Population response to positive assortative mating in forest tree breeding

Positive assortative mating (PAM) may substantially enhance genetic variance in a breeding population (BP). This creates potential for additional genetic gains available through production populations (PP) to forest plantations. Open-nucleus strategies (NB) have been incorporated in forest tree breeding programs. In NB, the BP is subdivided into two hierarchical levels, a nucleus and a main population, and can be considered a less rigorous form of PAM. First, PAM was compared to NB by stochastic simulation considering jointly genetic gain and diversity within the framework of a long-term breeding program. Test effort was either assumed constant throughout the entire BP or was redirected according to the rank of each mate. The simulation revealed that PAM results in larger gains in the PP compared to NB under both situations and at any target PP diversity. Second, the test effort during PAM was redirected by varying family sizes as a linear function of mid-parent BLUP values. The actual distribution of mid-parent BLUP values was standardized by a constant value, which was varied in simulation scenarios to cover the entire range of the distribution of family sizes.

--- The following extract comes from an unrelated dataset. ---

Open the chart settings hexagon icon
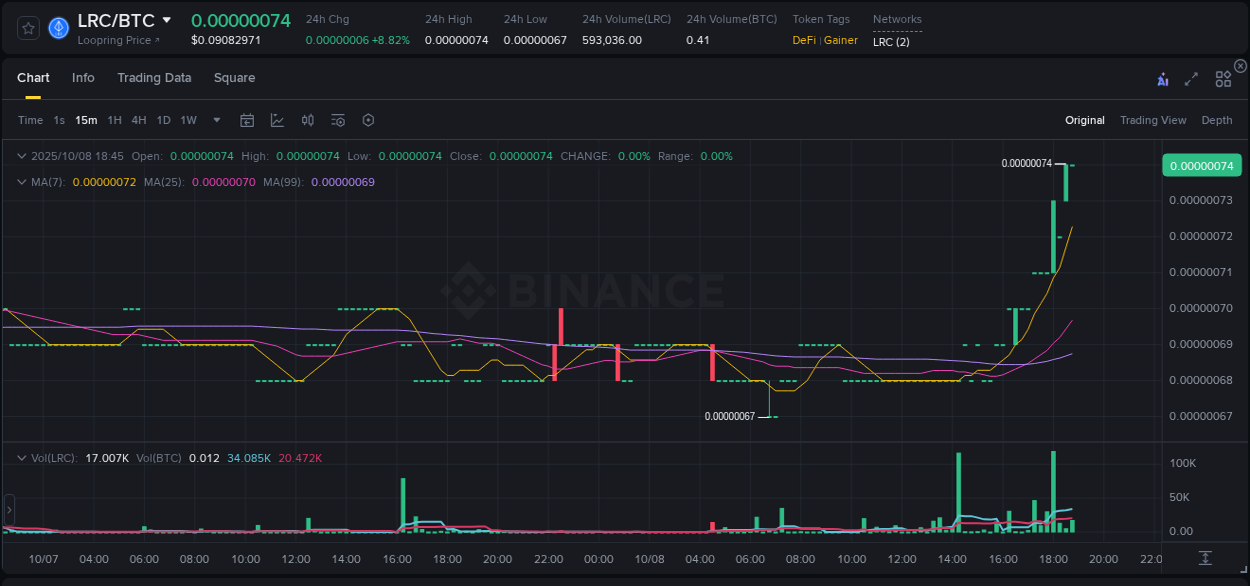This screenshot has width=1250, height=586. coord(368,119)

When equal numbers of progenies were selected per family and the variation in family sizes was maximized, only a minimal reduction in BP diversity was observed, compared to cases with constant family sizes. Under such favorable conditions, the redistribution of resources increased genetic response and variance in the BP, causing substantially greater genetic response in the PP. These conclusions were verified under a mixed-inheritance model with a major-gene locus contributing to variation in a quantitative trait. Finally, the investigation of PAM was extended by considering correlated traits within the framework of a clonal forestry program. The success of somatic embryogenesis in families generated by crossing elite genotypes developed in the breeding program was either considered exponentially distributed or constant. The distribution of success caused non-significant differences in genetic gain of PP. These conclusions were verified over a range of correlation, heritabilities and economic weights of traits.